**Exercise prompt:** Going line by line through the data below, how many lines contain the word "menu"? Give only the number.

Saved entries
==*==

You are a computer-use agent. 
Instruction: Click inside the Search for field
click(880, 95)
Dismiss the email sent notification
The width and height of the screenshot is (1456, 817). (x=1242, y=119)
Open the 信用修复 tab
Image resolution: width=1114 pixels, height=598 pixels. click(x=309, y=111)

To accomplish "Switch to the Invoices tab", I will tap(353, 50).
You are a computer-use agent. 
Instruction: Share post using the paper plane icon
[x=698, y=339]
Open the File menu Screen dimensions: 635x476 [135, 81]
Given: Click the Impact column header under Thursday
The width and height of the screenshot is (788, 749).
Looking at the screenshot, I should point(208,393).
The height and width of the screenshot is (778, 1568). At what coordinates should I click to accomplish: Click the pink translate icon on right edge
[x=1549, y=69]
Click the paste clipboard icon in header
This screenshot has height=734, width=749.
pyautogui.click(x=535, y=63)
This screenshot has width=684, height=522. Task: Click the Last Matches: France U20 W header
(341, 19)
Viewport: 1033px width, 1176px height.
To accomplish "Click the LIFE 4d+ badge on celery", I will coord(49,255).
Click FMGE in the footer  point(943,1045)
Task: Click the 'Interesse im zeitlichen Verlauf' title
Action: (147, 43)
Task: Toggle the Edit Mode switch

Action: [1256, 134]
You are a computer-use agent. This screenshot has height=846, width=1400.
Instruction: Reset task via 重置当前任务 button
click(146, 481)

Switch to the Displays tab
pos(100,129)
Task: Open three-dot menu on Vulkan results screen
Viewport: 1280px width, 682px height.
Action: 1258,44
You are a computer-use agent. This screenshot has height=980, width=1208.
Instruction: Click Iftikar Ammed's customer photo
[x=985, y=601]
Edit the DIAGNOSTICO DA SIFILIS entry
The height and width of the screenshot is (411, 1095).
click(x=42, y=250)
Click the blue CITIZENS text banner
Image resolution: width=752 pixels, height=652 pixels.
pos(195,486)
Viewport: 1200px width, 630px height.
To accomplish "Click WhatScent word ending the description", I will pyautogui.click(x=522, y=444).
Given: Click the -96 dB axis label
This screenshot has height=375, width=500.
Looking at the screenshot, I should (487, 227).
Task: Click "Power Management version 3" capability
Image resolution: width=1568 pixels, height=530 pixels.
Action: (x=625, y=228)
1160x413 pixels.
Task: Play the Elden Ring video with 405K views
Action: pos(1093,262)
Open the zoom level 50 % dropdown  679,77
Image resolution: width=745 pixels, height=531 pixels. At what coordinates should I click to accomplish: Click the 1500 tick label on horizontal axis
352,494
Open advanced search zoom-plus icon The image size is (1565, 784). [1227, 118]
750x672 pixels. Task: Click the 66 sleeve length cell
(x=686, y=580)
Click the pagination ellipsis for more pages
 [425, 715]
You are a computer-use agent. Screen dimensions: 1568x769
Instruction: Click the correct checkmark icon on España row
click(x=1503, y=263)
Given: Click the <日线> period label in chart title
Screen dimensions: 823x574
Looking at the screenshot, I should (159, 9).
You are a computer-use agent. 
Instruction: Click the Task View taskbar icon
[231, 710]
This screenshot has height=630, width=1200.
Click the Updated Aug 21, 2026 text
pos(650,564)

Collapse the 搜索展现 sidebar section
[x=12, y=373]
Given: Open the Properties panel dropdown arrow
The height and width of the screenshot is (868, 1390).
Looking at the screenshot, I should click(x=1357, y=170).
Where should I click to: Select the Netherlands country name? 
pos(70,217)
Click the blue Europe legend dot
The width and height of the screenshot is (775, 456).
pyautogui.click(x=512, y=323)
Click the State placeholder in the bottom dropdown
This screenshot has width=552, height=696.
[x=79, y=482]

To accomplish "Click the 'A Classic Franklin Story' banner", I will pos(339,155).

==*==

**Answer below:** 2